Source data
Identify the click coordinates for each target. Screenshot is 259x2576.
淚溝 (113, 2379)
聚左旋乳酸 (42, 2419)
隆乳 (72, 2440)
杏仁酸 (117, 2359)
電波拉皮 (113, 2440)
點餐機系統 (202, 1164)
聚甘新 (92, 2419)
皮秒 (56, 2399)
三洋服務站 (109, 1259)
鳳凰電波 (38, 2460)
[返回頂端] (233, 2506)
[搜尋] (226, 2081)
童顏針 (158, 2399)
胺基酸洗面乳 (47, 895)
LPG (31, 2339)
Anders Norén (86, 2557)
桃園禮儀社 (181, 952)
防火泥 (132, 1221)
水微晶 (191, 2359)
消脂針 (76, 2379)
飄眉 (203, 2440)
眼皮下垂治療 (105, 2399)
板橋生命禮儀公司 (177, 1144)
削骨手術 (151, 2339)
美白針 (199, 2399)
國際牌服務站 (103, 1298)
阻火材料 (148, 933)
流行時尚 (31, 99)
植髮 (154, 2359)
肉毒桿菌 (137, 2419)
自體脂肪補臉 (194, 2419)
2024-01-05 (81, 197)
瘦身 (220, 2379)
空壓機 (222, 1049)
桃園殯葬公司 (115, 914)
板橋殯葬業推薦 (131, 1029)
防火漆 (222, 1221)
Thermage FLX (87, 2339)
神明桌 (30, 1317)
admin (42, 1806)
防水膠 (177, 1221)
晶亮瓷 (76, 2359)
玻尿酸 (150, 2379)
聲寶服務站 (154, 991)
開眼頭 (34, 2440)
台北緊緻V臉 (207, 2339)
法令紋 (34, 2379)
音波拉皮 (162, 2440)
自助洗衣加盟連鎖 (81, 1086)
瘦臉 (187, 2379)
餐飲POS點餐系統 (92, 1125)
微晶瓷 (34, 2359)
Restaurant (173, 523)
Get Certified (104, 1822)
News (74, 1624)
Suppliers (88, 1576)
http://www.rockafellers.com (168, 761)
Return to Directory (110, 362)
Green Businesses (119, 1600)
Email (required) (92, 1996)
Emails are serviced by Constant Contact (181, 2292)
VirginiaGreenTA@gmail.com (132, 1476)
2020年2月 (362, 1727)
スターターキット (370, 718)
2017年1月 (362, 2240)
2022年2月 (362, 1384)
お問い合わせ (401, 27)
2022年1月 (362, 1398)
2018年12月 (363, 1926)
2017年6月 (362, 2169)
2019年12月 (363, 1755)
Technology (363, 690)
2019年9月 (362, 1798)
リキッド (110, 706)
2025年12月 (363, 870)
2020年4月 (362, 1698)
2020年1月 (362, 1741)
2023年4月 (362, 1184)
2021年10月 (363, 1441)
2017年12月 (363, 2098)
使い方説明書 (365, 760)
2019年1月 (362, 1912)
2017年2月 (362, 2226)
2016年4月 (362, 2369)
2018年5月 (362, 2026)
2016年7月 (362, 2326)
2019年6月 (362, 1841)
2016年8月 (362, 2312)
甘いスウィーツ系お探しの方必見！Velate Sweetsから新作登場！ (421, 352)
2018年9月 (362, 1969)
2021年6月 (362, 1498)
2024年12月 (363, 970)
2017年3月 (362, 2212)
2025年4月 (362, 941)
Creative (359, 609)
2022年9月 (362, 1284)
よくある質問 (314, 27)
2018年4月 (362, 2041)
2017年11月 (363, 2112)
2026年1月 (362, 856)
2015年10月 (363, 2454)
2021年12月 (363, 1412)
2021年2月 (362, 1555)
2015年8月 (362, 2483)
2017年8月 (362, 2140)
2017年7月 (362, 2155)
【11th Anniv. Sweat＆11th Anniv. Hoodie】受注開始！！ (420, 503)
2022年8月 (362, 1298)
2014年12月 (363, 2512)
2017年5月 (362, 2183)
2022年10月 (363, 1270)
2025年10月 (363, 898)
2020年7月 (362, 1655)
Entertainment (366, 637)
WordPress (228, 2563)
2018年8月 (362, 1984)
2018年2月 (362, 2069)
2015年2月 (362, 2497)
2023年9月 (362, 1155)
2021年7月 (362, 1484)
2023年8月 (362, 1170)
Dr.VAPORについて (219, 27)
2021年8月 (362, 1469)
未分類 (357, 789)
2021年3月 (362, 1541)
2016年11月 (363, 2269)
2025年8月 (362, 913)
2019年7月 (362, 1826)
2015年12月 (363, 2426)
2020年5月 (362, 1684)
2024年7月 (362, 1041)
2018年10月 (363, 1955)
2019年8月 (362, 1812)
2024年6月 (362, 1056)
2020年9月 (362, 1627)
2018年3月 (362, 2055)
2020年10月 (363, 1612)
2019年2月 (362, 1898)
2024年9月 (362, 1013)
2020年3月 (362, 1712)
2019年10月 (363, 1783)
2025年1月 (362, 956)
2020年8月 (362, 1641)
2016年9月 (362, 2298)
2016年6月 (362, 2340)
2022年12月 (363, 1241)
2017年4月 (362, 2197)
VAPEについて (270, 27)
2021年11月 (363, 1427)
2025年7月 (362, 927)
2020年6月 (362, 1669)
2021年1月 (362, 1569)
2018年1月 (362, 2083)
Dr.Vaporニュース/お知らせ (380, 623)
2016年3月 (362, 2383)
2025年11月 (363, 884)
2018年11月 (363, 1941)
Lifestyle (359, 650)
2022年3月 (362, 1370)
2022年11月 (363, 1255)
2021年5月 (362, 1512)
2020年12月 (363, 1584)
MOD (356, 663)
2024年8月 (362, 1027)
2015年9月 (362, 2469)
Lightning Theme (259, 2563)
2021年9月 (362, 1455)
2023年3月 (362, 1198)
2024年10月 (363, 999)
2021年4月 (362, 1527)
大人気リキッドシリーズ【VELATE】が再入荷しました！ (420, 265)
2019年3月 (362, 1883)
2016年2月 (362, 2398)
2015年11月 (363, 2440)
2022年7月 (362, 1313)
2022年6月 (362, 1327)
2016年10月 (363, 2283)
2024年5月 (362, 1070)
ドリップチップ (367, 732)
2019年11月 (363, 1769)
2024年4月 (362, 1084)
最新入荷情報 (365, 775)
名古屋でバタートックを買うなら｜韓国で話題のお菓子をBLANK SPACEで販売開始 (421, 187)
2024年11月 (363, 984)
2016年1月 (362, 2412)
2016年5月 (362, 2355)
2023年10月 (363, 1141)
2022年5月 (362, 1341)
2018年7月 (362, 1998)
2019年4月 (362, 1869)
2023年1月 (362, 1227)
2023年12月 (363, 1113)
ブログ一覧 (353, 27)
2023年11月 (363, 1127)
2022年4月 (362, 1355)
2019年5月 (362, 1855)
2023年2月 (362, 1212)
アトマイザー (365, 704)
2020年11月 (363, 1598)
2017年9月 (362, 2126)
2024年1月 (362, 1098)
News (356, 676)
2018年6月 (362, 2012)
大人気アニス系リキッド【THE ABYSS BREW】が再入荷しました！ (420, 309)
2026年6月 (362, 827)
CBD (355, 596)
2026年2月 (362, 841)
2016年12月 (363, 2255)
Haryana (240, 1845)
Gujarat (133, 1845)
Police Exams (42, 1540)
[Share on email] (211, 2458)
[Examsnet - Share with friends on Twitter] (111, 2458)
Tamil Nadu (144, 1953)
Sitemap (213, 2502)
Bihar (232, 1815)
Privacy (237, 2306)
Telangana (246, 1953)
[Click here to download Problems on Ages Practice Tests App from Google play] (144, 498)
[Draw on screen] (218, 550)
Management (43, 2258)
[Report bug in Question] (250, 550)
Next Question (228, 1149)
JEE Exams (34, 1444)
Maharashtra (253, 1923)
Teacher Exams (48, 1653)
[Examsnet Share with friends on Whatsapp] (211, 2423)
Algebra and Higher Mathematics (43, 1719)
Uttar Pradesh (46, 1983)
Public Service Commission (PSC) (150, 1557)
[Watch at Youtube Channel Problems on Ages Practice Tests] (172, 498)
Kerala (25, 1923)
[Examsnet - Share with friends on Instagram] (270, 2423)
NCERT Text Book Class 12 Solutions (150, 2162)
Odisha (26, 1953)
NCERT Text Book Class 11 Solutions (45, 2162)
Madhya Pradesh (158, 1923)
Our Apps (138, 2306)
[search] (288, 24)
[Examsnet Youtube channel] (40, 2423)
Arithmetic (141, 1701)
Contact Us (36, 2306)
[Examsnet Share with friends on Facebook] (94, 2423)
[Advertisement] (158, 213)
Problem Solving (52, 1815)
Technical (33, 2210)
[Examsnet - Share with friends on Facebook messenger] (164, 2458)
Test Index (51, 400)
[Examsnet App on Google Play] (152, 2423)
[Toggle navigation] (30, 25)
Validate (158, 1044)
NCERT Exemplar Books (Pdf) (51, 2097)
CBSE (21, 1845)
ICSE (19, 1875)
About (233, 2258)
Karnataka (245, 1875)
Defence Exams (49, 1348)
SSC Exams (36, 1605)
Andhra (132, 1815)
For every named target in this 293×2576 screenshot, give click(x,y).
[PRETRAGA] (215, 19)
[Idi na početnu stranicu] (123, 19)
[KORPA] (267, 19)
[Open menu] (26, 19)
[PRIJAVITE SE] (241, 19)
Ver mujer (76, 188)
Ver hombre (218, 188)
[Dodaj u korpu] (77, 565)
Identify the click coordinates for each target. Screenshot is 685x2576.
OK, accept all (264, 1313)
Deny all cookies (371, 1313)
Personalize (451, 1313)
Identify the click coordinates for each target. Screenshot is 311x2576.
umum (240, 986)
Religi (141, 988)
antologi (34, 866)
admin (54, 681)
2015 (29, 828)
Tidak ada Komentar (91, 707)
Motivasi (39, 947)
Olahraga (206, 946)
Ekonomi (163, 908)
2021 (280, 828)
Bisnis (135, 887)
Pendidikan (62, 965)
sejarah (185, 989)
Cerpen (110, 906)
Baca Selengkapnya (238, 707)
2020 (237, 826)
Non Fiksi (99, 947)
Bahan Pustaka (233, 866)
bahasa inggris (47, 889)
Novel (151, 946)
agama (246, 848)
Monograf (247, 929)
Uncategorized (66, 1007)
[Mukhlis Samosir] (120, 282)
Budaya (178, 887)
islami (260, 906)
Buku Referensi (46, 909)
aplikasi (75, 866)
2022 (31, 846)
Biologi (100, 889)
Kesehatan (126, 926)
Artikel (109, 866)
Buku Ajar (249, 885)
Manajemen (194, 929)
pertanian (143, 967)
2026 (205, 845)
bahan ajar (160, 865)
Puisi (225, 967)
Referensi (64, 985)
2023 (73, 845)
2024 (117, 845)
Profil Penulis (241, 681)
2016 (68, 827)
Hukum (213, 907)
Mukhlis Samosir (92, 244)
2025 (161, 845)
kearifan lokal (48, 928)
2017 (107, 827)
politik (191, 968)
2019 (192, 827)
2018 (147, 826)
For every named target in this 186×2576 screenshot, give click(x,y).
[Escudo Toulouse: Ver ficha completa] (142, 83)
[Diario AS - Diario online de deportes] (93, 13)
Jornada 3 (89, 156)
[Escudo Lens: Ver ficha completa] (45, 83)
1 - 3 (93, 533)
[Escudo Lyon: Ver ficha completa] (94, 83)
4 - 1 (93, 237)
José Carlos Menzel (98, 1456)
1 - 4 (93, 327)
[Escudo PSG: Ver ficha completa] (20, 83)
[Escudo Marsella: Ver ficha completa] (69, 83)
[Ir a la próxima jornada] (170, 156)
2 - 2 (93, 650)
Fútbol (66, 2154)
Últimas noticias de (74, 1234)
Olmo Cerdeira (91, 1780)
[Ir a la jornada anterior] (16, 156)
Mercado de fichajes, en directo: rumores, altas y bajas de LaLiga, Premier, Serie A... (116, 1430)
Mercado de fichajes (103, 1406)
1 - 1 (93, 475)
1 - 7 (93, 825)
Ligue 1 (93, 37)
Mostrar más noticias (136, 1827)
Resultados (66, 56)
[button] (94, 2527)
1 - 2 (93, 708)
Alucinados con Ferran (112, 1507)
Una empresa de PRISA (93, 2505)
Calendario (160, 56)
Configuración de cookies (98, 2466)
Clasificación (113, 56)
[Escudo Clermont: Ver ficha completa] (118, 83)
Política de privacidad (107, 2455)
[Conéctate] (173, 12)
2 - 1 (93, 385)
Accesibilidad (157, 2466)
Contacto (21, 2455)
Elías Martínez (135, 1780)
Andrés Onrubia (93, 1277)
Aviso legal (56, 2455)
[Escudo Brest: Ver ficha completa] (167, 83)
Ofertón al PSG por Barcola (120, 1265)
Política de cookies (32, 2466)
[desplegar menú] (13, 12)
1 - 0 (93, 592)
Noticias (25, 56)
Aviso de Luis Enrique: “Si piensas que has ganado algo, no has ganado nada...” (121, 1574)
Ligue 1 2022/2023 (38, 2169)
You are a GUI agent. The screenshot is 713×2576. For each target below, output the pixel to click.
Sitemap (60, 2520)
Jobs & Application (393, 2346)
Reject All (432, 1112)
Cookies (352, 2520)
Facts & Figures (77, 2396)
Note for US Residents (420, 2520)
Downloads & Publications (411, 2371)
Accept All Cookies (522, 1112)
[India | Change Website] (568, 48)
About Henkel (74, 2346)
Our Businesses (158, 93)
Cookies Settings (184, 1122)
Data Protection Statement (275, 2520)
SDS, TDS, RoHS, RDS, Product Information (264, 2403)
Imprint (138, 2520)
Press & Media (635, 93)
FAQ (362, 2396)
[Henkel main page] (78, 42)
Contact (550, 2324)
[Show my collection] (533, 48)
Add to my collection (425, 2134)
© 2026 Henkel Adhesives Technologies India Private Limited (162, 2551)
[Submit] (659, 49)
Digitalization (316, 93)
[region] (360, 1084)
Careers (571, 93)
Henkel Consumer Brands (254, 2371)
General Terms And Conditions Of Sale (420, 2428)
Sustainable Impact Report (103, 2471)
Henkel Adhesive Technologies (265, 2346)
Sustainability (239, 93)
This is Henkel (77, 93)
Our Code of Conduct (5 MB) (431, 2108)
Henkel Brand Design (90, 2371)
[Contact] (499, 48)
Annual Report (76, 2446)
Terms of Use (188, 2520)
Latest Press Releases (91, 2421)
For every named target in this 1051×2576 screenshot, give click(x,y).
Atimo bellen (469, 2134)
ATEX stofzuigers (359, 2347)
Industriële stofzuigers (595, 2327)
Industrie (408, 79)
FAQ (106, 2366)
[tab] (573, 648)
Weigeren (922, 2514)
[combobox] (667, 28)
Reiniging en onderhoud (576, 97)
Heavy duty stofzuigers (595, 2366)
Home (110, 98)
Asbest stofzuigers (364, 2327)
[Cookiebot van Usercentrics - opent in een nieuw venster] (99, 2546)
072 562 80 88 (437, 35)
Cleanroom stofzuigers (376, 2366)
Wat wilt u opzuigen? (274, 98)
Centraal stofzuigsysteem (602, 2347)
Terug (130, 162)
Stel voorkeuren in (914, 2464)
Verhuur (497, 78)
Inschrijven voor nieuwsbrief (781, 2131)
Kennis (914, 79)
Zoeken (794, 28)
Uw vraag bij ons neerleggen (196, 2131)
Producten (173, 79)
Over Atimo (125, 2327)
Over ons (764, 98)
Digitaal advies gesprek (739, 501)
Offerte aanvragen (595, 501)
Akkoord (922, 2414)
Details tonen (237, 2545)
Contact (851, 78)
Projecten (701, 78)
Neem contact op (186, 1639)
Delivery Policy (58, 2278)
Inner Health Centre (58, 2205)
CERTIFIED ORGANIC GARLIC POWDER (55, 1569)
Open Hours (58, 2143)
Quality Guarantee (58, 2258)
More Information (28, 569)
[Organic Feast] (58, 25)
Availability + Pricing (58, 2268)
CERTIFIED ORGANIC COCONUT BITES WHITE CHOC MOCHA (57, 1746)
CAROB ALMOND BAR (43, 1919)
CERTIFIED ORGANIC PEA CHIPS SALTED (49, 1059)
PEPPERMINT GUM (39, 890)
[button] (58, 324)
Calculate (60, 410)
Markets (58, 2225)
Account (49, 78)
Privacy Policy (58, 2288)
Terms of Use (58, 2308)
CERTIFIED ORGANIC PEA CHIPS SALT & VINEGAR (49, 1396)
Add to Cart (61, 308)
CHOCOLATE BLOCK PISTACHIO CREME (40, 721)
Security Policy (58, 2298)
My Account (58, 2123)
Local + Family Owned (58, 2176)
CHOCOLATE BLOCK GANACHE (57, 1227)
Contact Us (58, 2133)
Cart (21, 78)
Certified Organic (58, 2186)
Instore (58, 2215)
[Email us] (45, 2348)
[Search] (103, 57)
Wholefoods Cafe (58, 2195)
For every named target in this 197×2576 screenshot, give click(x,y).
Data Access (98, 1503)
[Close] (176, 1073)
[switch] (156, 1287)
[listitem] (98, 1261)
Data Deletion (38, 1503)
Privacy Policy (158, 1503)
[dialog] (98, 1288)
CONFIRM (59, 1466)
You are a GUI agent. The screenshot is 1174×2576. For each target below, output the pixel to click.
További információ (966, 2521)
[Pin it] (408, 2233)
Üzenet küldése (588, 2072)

## TASK DIRECTIONS:
Among the records above, a stretch begins at the line containing "[Organic Feast] (58, 25)" and ends at the line containing "Terms of Use (58, 2308)". Restate that stretch word for word, and nothing else.

## OUTPUT BELOW:
[Organic Feast] (58, 25)
Availability + Pricing (58, 2268)
CERTIFIED ORGANIC COCONUT BITES WHITE CHOC MOCHA (57, 1746)
CAROB ALMOND BAR (43, 1919)
CERTIFIED ORGANIC PEA CHIPS SALTED (49, 1059)
PEPPERMINT GUM (39, 890)
[button] (58, 324)
Calculate (60, 410)
Markets (58, 2225)
Account (49, 78)
Privacy Policy (58, 2288)
Terms of Use (58, 2308)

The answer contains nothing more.